RECORDS FOR THE TASK —
>> begin

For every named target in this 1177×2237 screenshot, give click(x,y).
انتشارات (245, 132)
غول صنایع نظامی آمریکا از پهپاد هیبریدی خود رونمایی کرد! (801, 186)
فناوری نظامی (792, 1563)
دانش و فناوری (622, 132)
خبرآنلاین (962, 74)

>> end

WORK REQUIRED —
Reproduce each of the rows above verbatim, line by line.

WORKED ANSWER —
For every named target in this 1177×2237 screenshot, give click(x,y).
انتشارات (245, 132)
غول صنایع نظامی آمریکا از پهپاد هیبریدی خود رونمایی کرد! (801, 186)
فناوری نظامی (792, 1563)
دانش و فناوری (622, 132)
خبرآنلاین (962, 74)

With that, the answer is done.